C’était un appel mal défini pour « faire quelque chose », et
cela inquiétait Powell qui se souvenait des stratégies confuses
employées au Vietnam. Il ne se serait peut-être pas inquiété si
la campagne de Bush n’avait pas été en train d’échouer aussi
lamentablement. En octobre 1992, Clinton semblait devoir
l’emporter. Ce que Powell craignait surtout, c’était qu’une
administration Clinton ne serait probablement pas peuplée de
gens du type « nous », à commencer par le candidat luimême.
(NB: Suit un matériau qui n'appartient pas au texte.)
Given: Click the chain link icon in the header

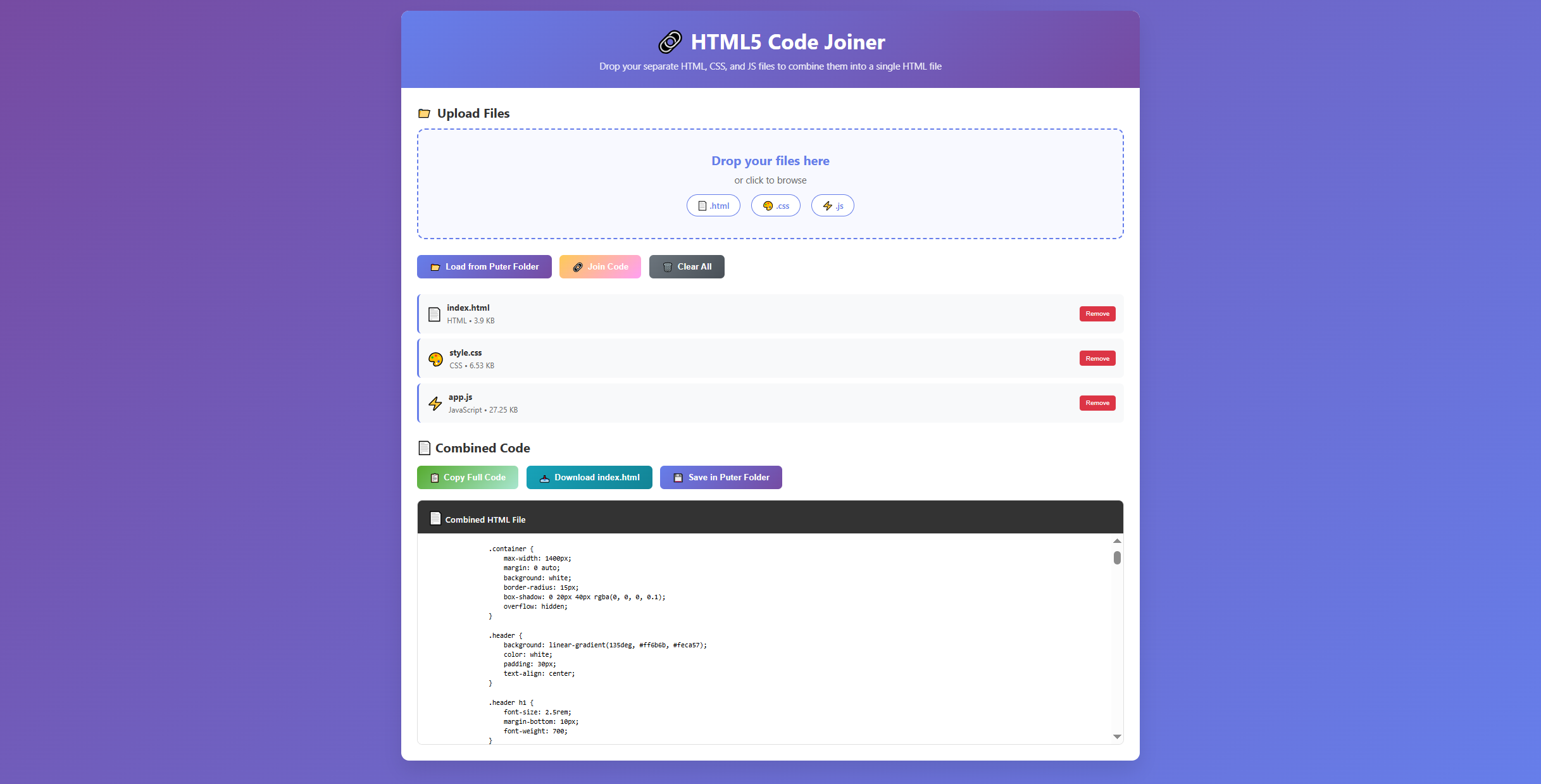Looking at the screenshot, I should 669,42.
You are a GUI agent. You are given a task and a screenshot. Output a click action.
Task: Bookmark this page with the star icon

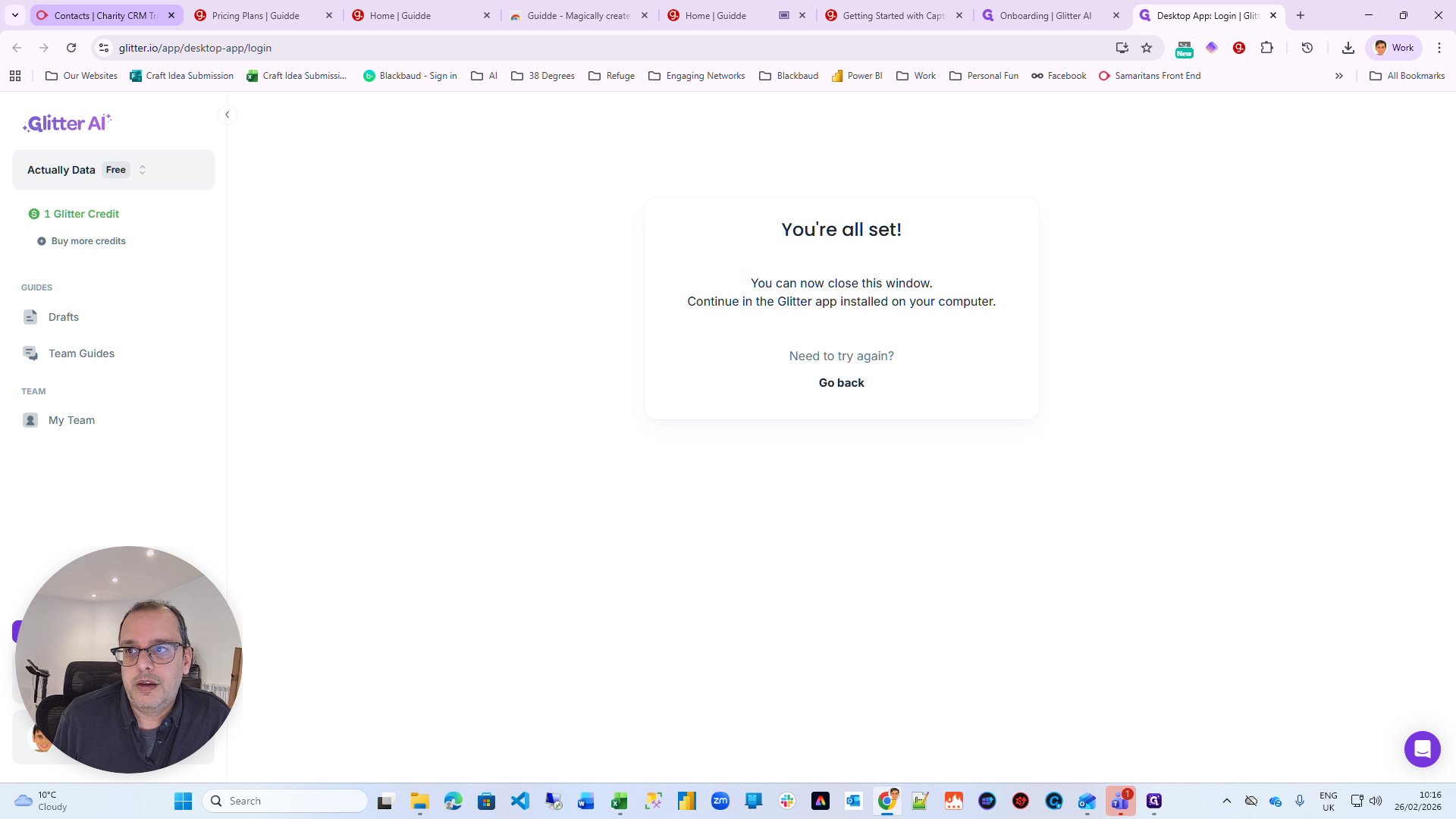(1147, 48)
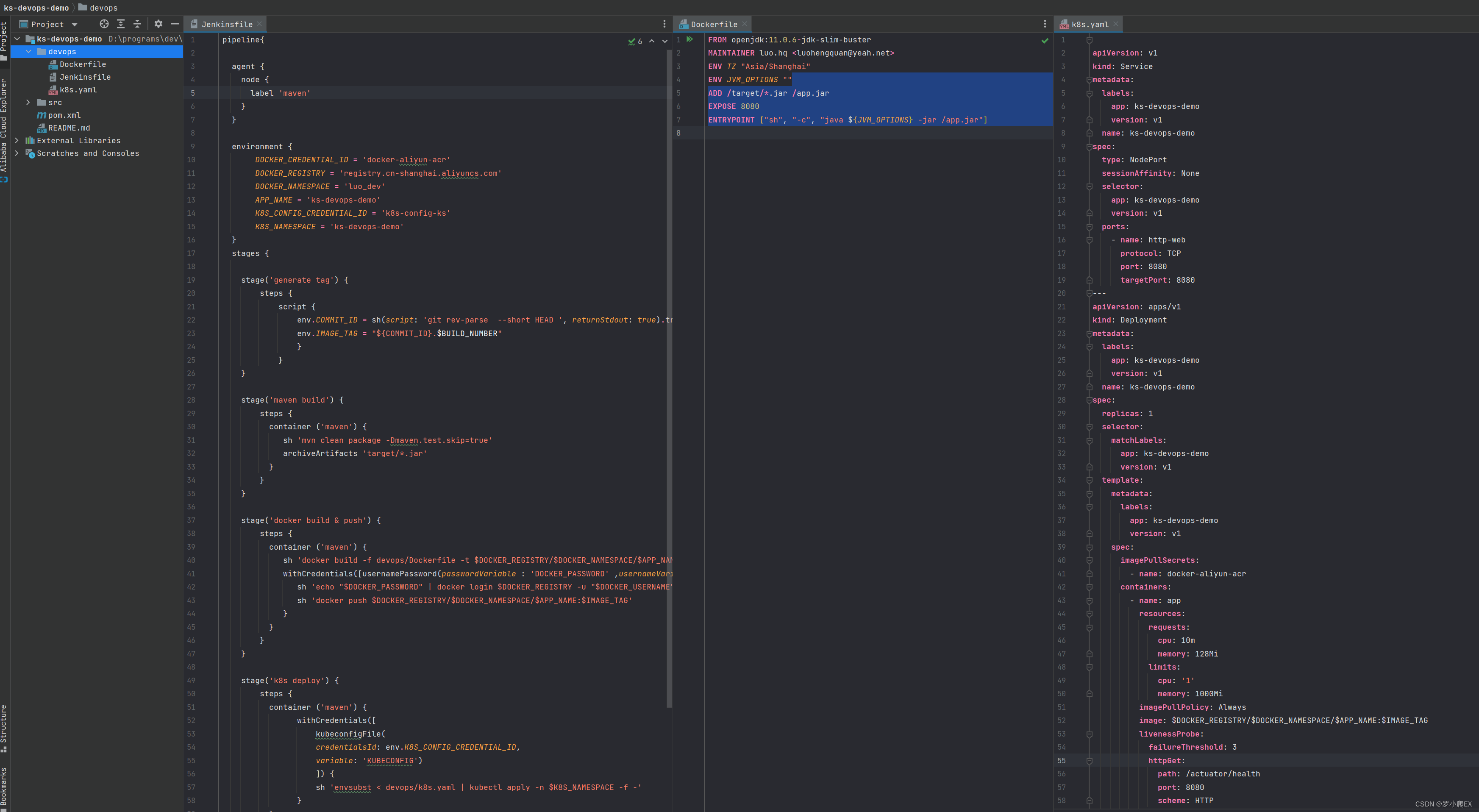Image resolution: width=1479 pixels, height=812 pixels.
Task: Expand Scratches and Consoles in the project tree
Action: [17, 153]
Clinton avait en effet utilisé une exemption pour raison
d’études supérieures afin d’échapper au service militaire
pendant la guerre du Vietnam, et il promettait maintenant de
réduire le déficit fédéral en coupant dans les dépenses
militaires. Il s’était entouré de gens qui rappelaient à Powell
les « jeunes prodiges » de McNamara46. En tant que dernier
survivant de l’administration sortante, Powell comprenait
qu’il n’aurait plus le même poids dans les réunions de la
nouvelle administration.
C’est ainsi qu’il eut recours à la seule arme qui, pensait-il,
les obligerait, « eux », à l’écouter : la pression politique. Il tira
sa première salve dans une entrevue au New York Times où il
critiquait l’idée d’intervenir de façon limitée en Bosnie sans
avoir un objectif politique clair : « Dès qu’ils me disent qu’elle
est limitée, c’est qu’ils ne se soucient pas d’obtenir ou non un
résultat. Dès qu’ils me disent qu’elle est “chirurgicale”, je me
dirige vers le bunker47. » La seconde salve fut une réfutation
d’un éditorial du New York Times daté du 4 octobre, qui
critiquait son peu d’empressement à intervenir malgré la preuve
télévisuelle de tortures et de meurtres généralisés. Dans sa lettre
ouverte à la rédaction du 8 octobre, Powell défendit son
plaidoyer en faveur de la nécessité d’avoir des objectifs
politiques clairs avant de se lancer dans une intervention
militaire quelconque. À ce stade, il n’y avait pas au problème
bosniaque de solution politique à laquelle une intervention
limitée pourrait servir d’appui. Powell affirma que la question
bosniaque était « particulièrement complexe » parce qu’elle
avait de « profondes racines ethniques et religieuses » et défiait
toute solution simple. Dans une zone où les États-Unis avaient
peu d’intérêts, ce fait justifiait encore plus difficilement de
sacrifier des vies américaines : « Nous devons aux hommes et
aux femmes qui s’en vont risquer leur peau de nous assurer de
ne pas gaspiller leurs vies pour des motifs qui ne sont pas clairs.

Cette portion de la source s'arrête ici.